Kashima Yuki, as we know from the first film, is a character solely motivated by revenge. She feels no remorse for those she sets out to kill because she sees her murders as just and that she’s ridding the world of evil. Love Song of Vengeance has Yuki seemingly give up on violence because of the exhaustion she faces from wandering, but the scene where she throws down her sword comes after she witnesses a parade of soldiers being praised by a flock of commoners. Yuki can no longer be the vigilante she once was; law and order is being accepted as the norm. However, the anarchist that Yuki is sent to spy on brings her to a graveyard full of the unmarked graves of anti-government conspirators to prove his point that this established law and order is not what it seems, and action must be taken against them. After all, it was the secret police that killed the convoy escorting Yuki to the gallows, just so she could be used to quell unrest. A very striking shot of Yuki standing alone amongst the graves is the most telling aspect of her sudden shift in alliances. She identifies with the anarchists and their need for revenge against the government.
The Meiji government operated with a very pro-military, pro-government control policy, and put less direct control in the hands of the people. The only place in Love Song of Vengeance where the people can assert independence and a little self-governance is in the lawless slums of Tokyo, where even the spies of the secret police are publicly given a hundred lashes just for being caught as outsiders. However, it’s these citizens that the government has contempt for. At the climax of the film, Kikui Seishiro, the head of the secret police, orders the slums to be torched and its denizens burned alive in an attempt to once and for all destroy scandalous documents against the government. Afterwards, the attorney general thanks Seishiro for this act, for he can now “pay [his] respects in peace to the spirits of our war heroes”.

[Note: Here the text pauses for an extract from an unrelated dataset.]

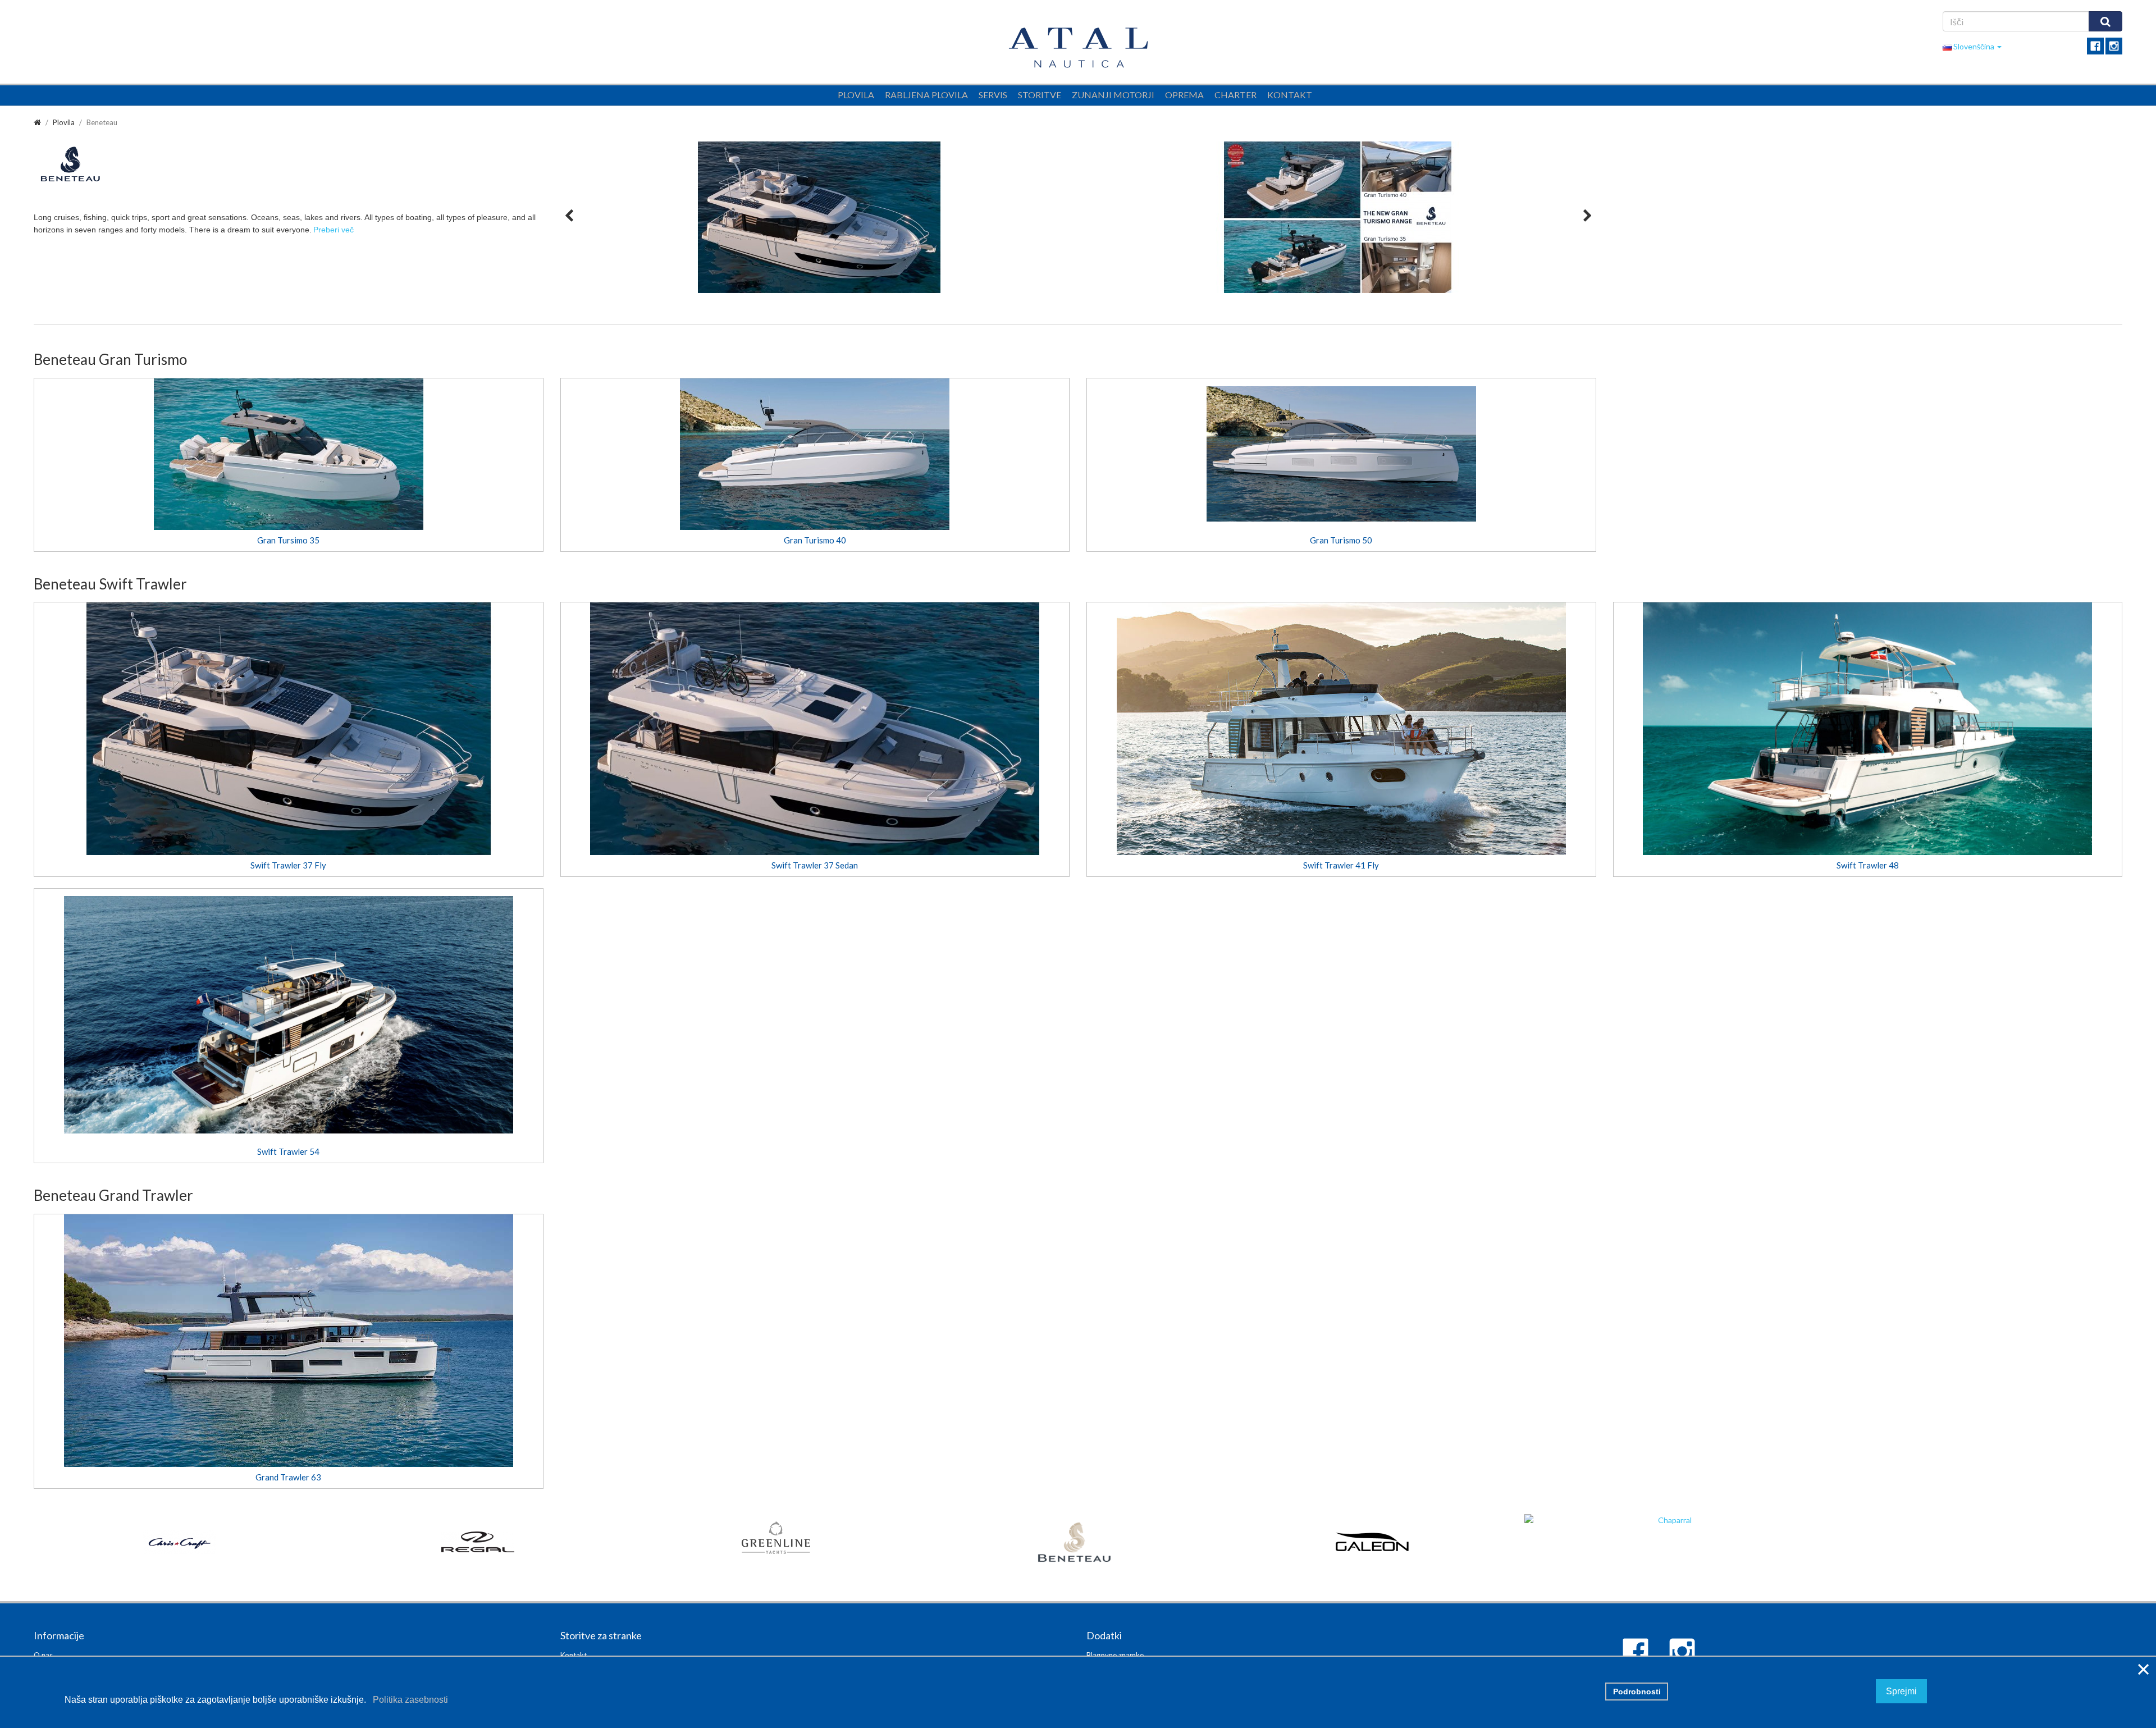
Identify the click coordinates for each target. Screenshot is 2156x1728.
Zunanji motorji (1113, 94)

Similarly to the end of the first film, Yuki, our Lady Snowblood, is the last one left standing. She looks over the carnage of the bad guys at her feet while the film’s final shot zooms out to frame her underneath Japan’s rising sun flag crossed with the current flag of Japan. Even though Yuki’s penchant for violence was used as a plot device and an “instant action beat button” during the film, it was established early on that this was not something she wanted to return to. Does Lady Snowblood reflect the duality of Japan? These final moments may reflect the sentiments of Japan at the time and the filmmakers; a need to recognize the overly violent and chaotic past of Japan, but an even stronger desire to move on from the mistakes of the past and move towards a more peaceful and less militaristic society. Even though it was “the only solution is violence” mentality of the first film that made it so dramatically compelling, an attempt at some self-reflection through a historical lens was still a nice sentiment.